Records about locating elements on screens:

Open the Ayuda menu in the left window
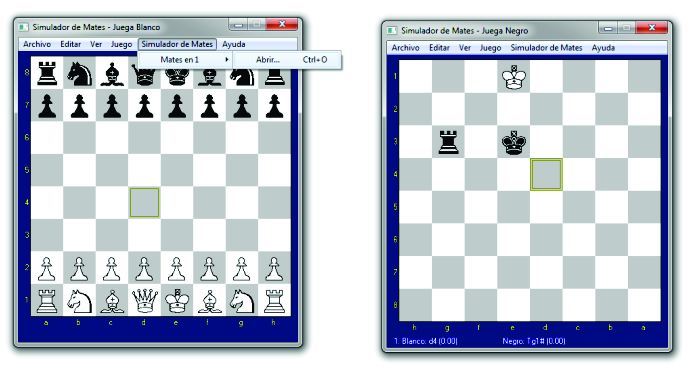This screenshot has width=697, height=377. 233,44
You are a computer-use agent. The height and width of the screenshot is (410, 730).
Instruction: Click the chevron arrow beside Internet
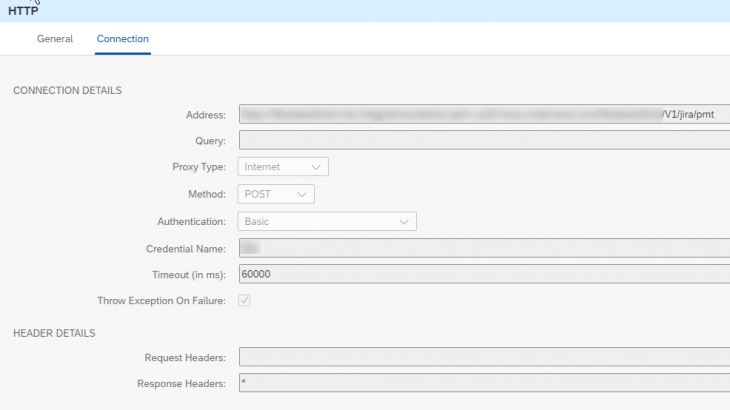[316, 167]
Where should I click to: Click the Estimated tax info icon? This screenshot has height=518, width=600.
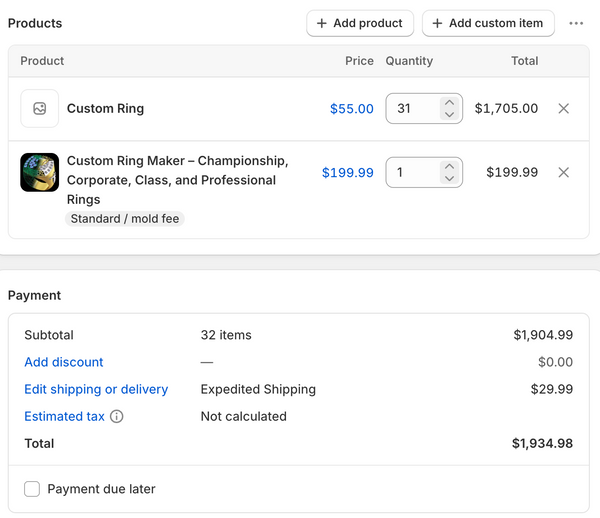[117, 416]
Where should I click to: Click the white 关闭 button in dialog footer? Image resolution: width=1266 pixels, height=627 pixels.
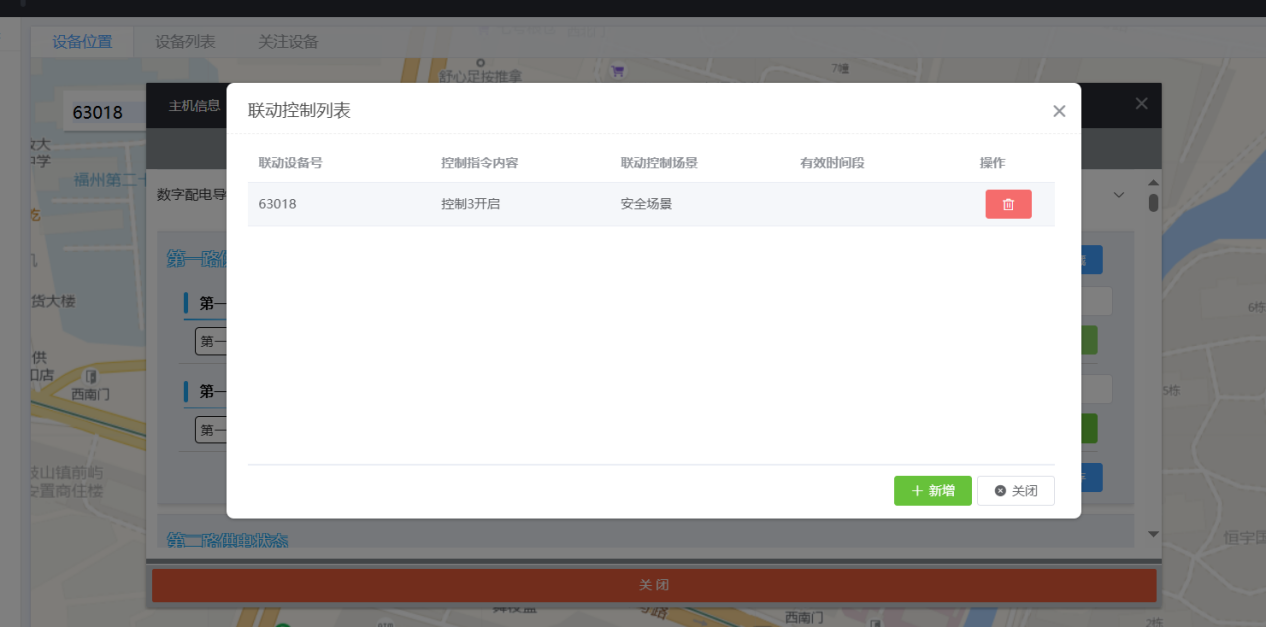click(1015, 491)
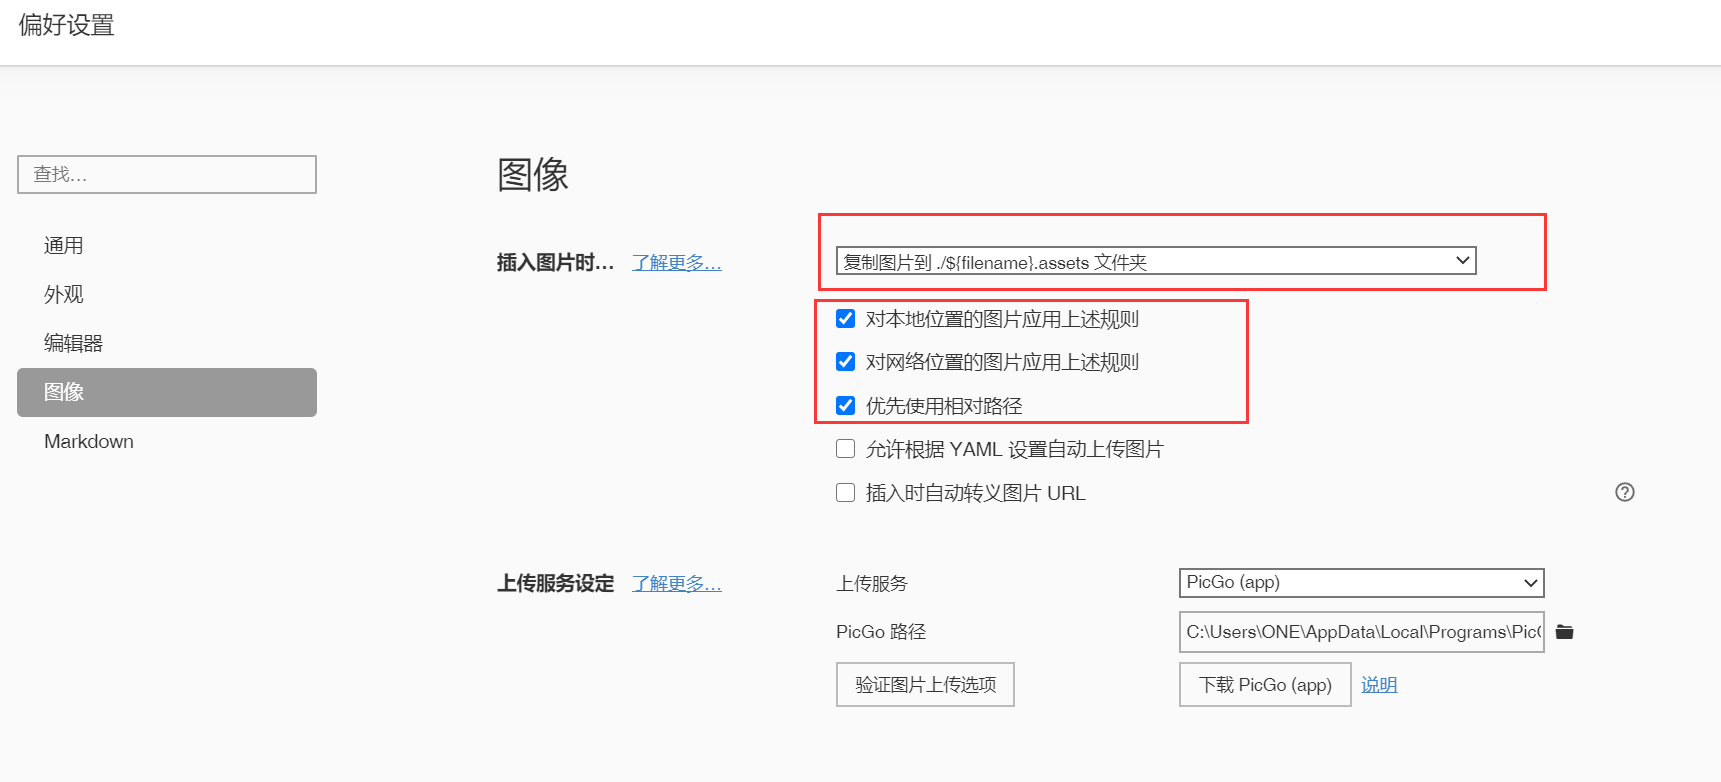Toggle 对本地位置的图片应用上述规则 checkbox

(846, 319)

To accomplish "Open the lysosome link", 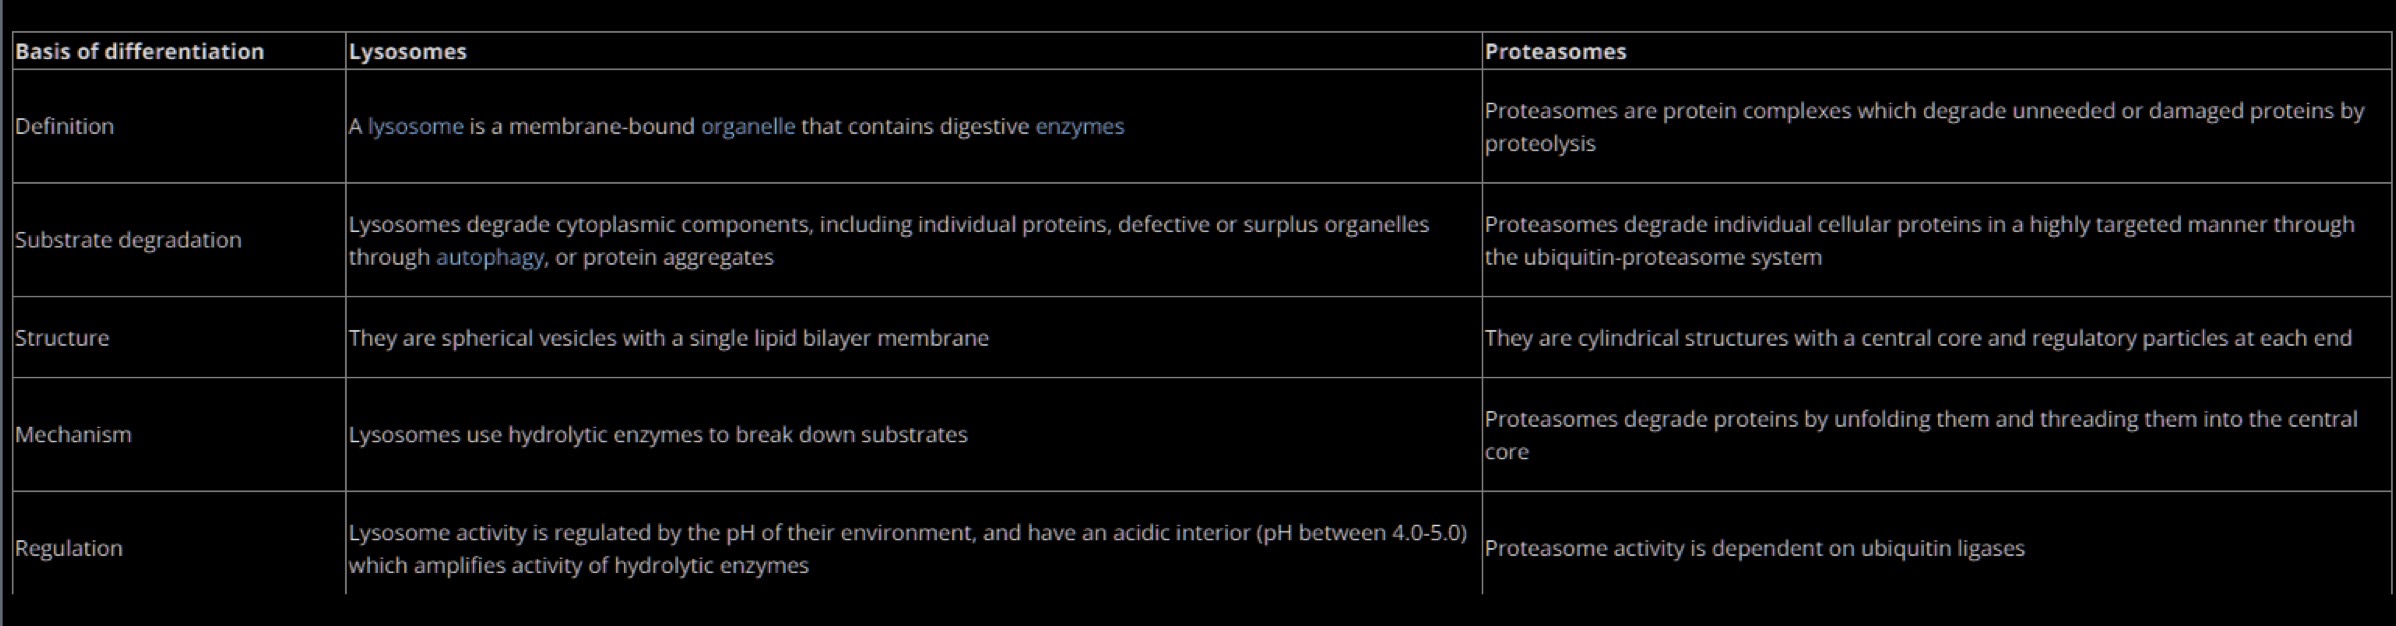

**Task prompt:**
Revise the data above by replacing "Where should I click to" with "Which location should I click to" throughout, leaving everything else unchanged, and leave the pictures out of the result.

**Final result:**
Open the Ayuda menu in the left window
This screenshot has width=697, height=377. 233,44
You are a computer-use agent. The height and width of the screenshot is (410, 730).
Instruction: Click the chevron arrow beside Internet
[316, 167]
Which location should I click to: Click the Estimated tax info icon? This screenshot has height=518, width=600.
[117, 416]
Which location should I click to: Click the white 关闭 button in dialog footer? Image resolution: width=1266 pixels, height=627 pixels.
click(1015, 491)
Toggle 对本地位置的图片应用上述规则 checkbox

(846, 319)

To accomplish "Open the lysosome link", 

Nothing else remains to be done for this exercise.